Even when the editor’s brief, pleasant note was in her hand, three weeks later, and when she had banked the check for thirty-five dollars, Martie was not particularly thrilled. It was so small a drop in the ocean of magazine reading—it was so short a step toward independence! She told Miss Fanny and Sally about it, and for a month or two watched the magazine for it. Then she forgot it.
CHAPTER IV
She forgot it for a new dream. For long before the tangled negotiations that surrounded the sale of the old Monroe place were completed, Martie’s thoughts were absorbed by a new and tremendous consideration: Clifford Frost was paying her noticeable attention.
Monroe saw this, of course, before she did. Without realizing it, Martie still kept a social gulf between herself and the Frost and Parker families. They were the richest and most prominent people in the village, she was just one of the Monroe girls. She was too busy, and too little given to thought of herself, to waste time on speculations of this nature.
More than that, Lydia’s deep resentment of the sale of the old home gave Martie food for thoughts of another nature. Lydia never let the subject rest for an instant. She came to the table red-eyed and sniffing. It was no use to plant sweet-peas this year, it was no use to prune the roses. Whether Lydia was sitting rocking on the side porch silently, through the spring twilight, or impatiently flinging a setting hen off the nest, with muttered observations concerning the senseless scattering of the Monroe family before that setting of eggs could be hatched, Martie felt her deep and angry disapproval.

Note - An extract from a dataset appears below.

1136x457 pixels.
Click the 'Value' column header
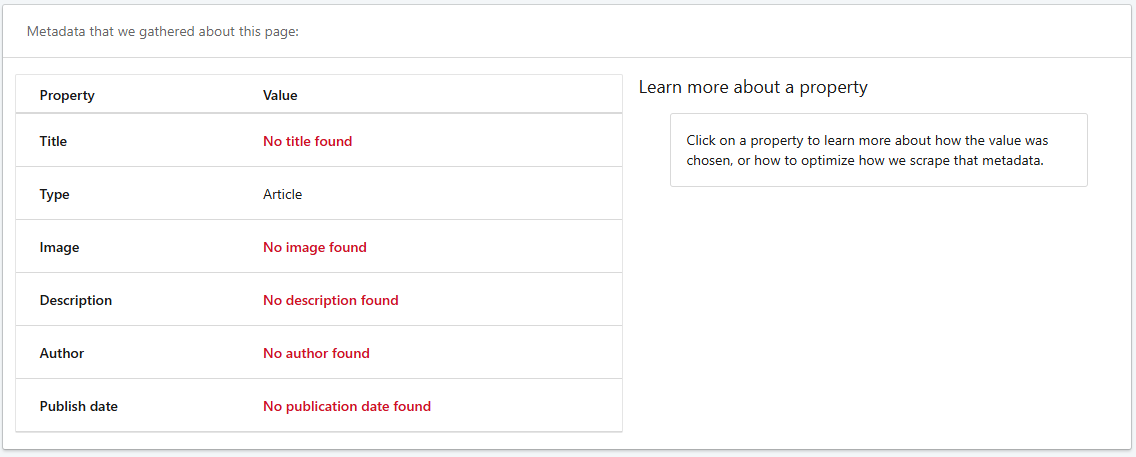[280, 95]
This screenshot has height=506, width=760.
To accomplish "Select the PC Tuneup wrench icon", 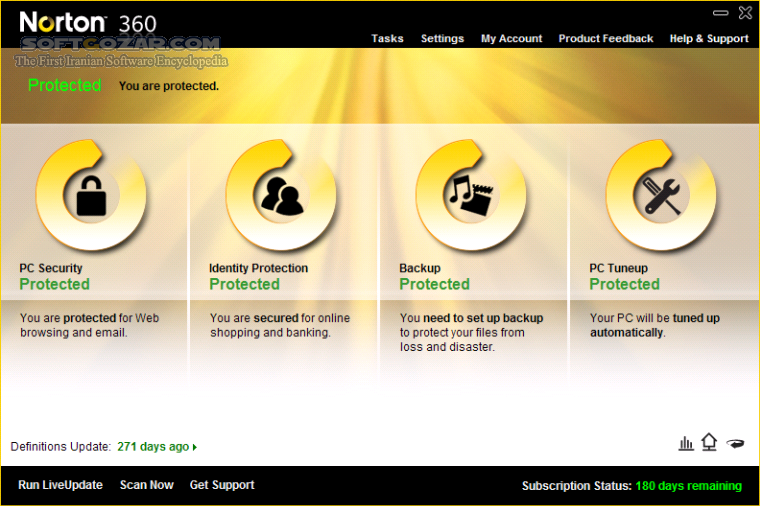I will click(661, 195).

It was several weeks, and April had clothed Monroe in buttercups and new grass, before Martie became aware that the name of Clifford Frost was frequently associated with Lydia’s long protests.

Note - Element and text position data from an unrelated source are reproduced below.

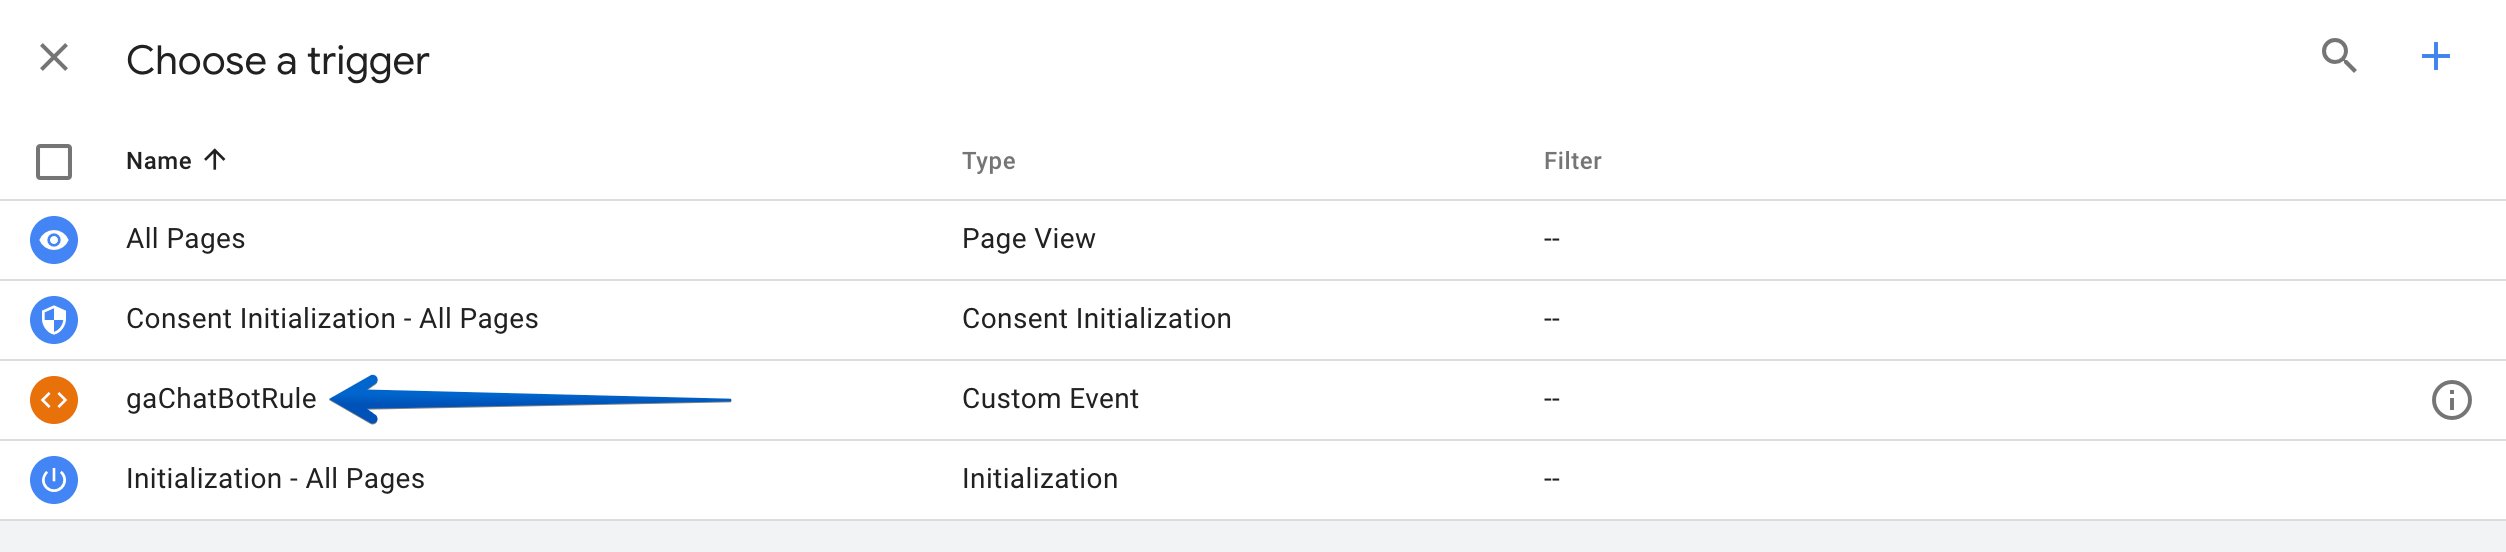Open the trigger search magnifier
The width and height of the screenshot is (2506, 552).
click(x=2339, y=56)
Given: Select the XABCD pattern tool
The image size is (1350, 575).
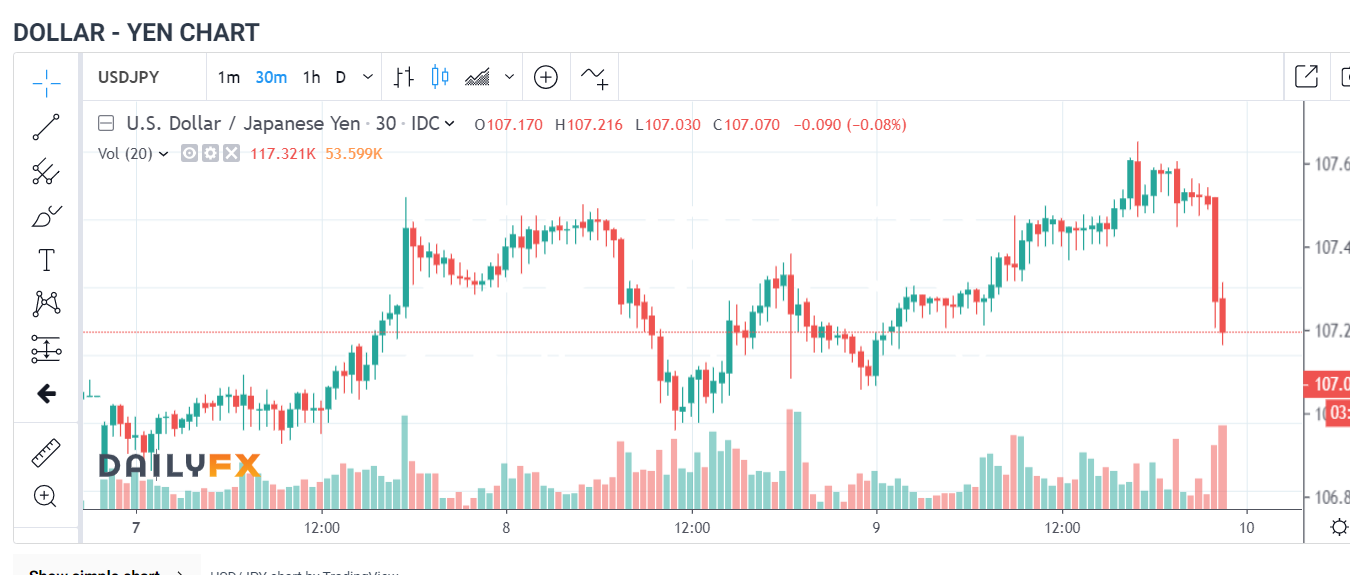Looking at the screenshot, I should coord(46,303).
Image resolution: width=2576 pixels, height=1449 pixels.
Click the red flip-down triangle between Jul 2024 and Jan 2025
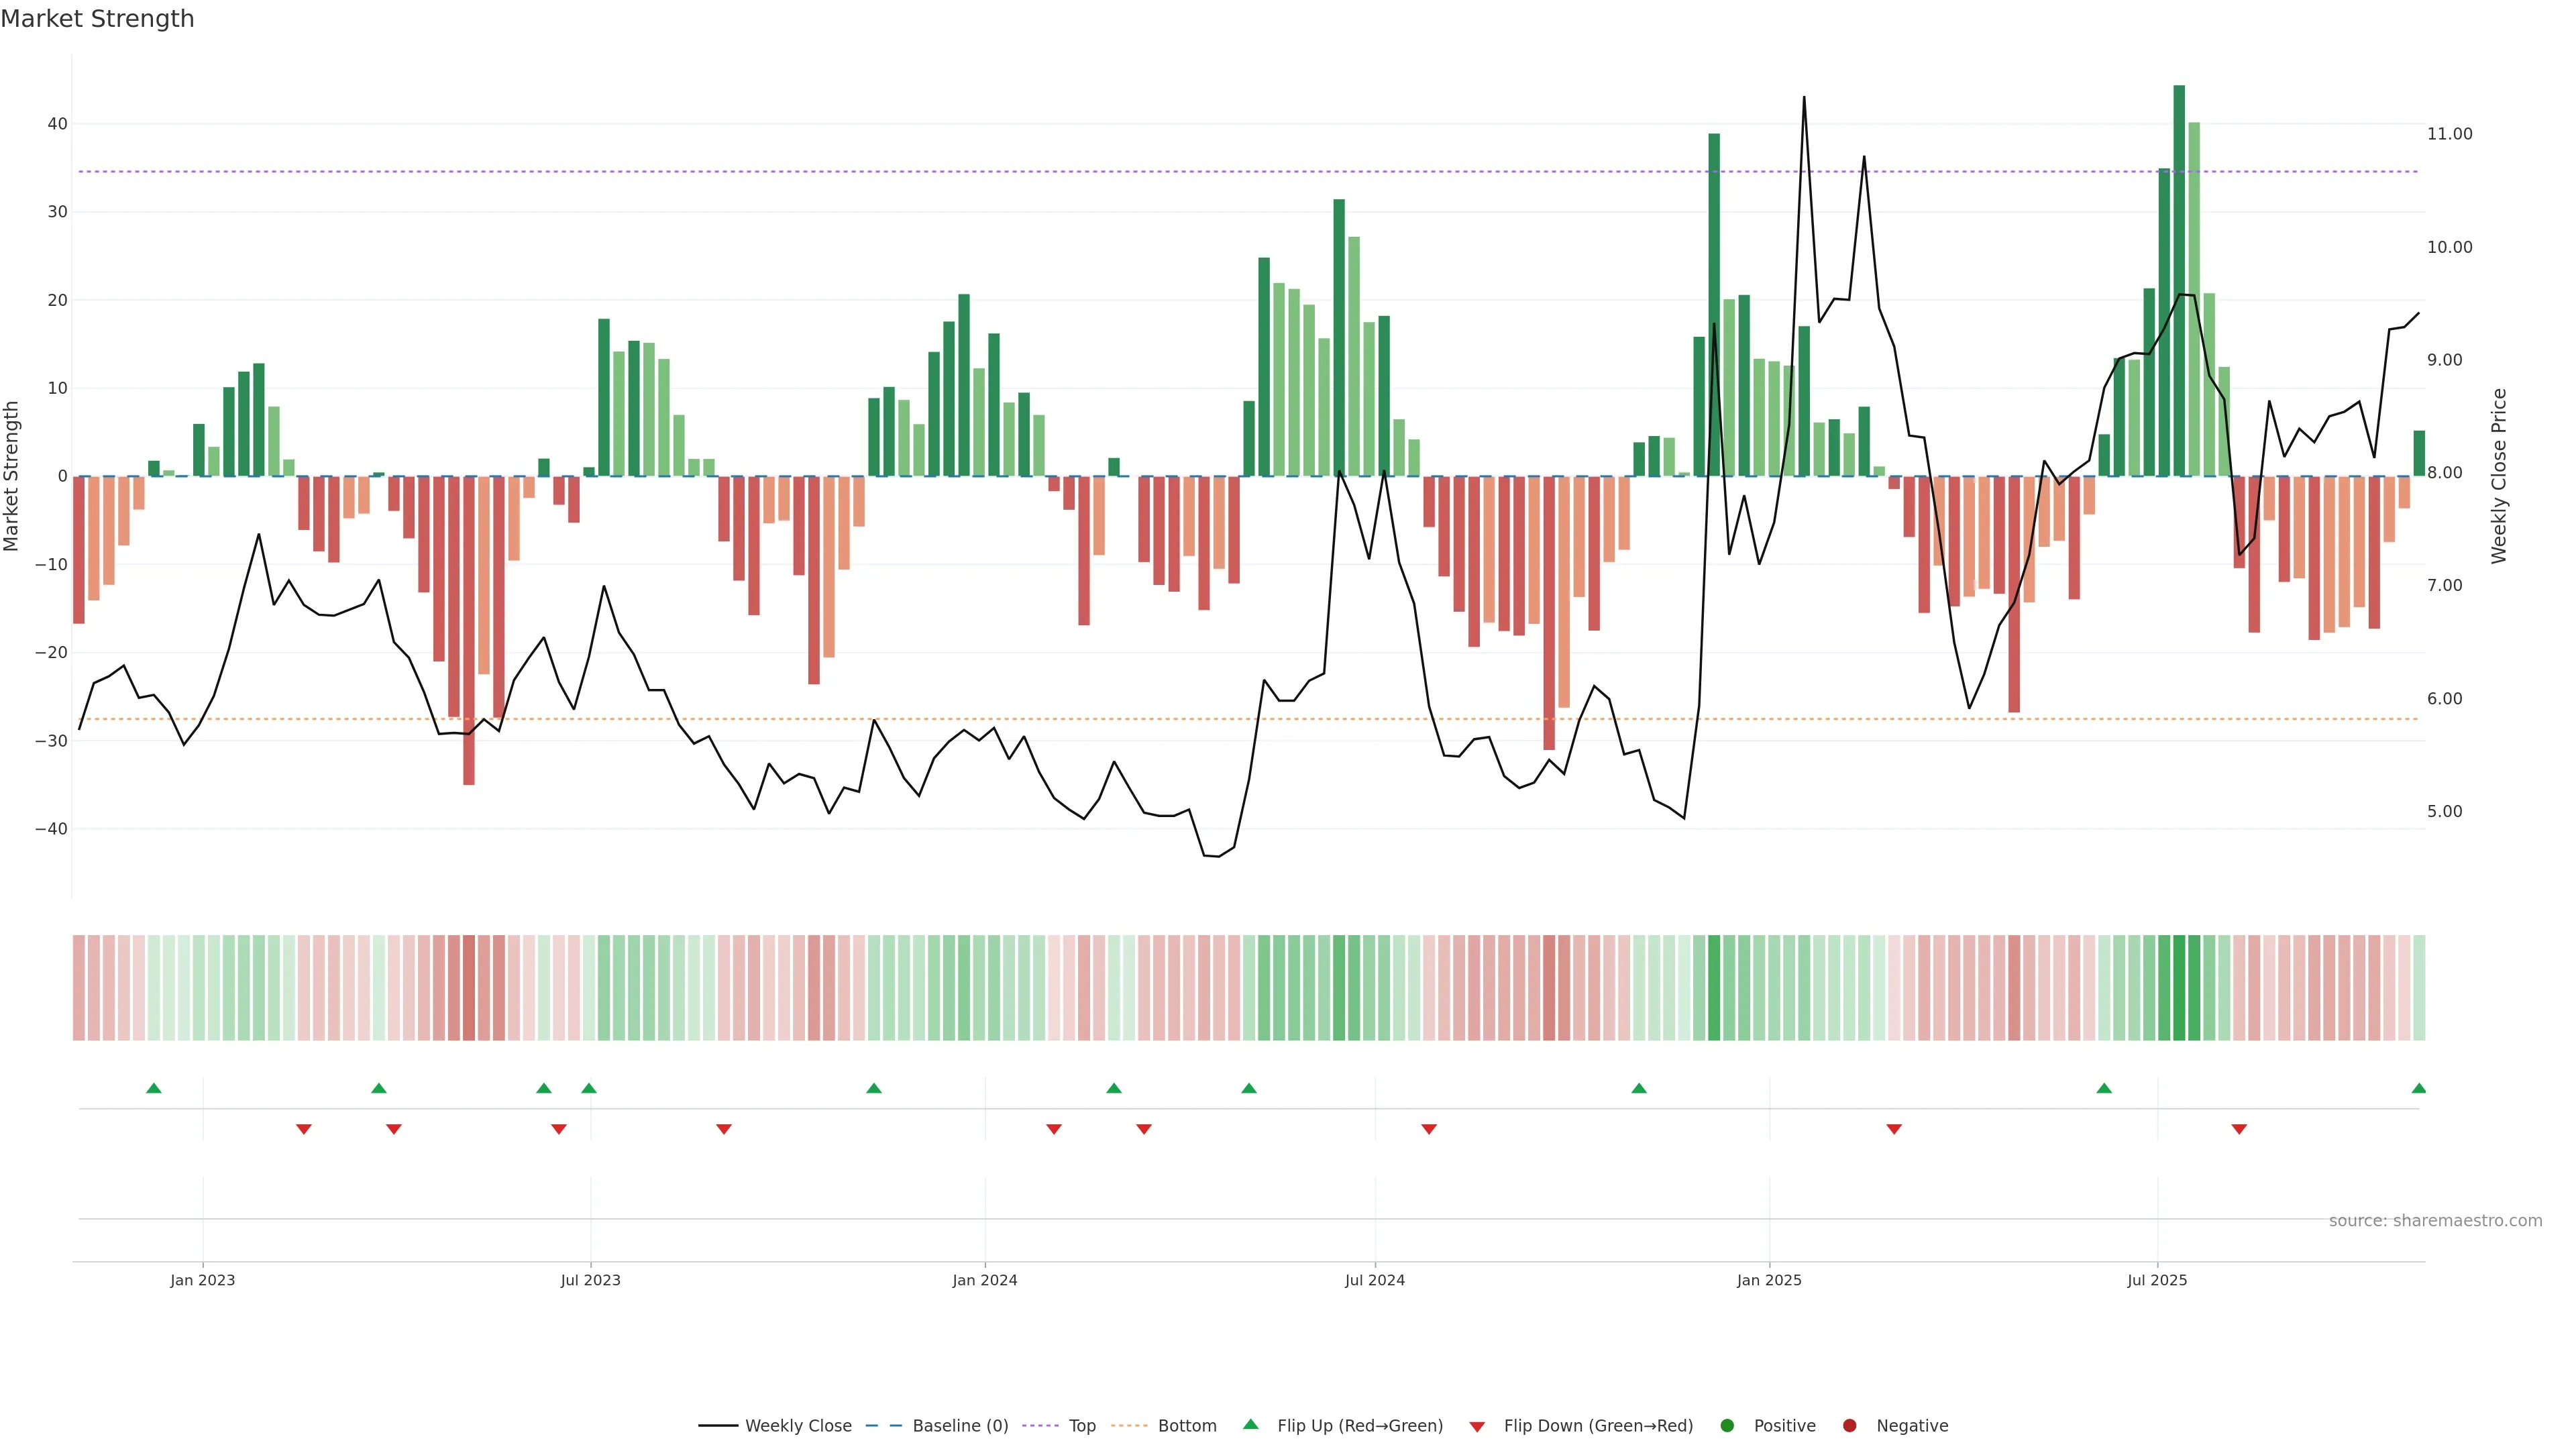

“I suppose it’s the new way of doing things,” she heard her sister saying one day. “Delicacy—! They don’t know what it is nowadays. Do as you like—run into a man’s office—meet him on the steps after church—!”
Martie felt a sudden prick. She had indeed gone more than once to Clifford’s office, and last Sunday she had indeed chanced to meet him after church—!
“Tear away old associations!” Lydia was continuing darkly. “Slash— chop—nothing matters! I know I am old-fashioned,” she added, with a sort of violent scorn. “But I declare it makes me laugh to remember how dignified I was—Ma used to say that it was born in me to hold aloof! A man had to say something pretty definite before I was willing to fling myself into his arms! And what’s the result, I’m an old maid—and I have myself to thank!”
“Lyddy, darling, what are you driving at?”
The sisters were at supper together, on a warm spring Sunday. Martie, removing from his greasy little hand a chop-bone that Teddy had chewed white, looked up to see that her sister’s face was pale, and her eyes reddened with tears. Cornered, Lydia took refuge in pathos.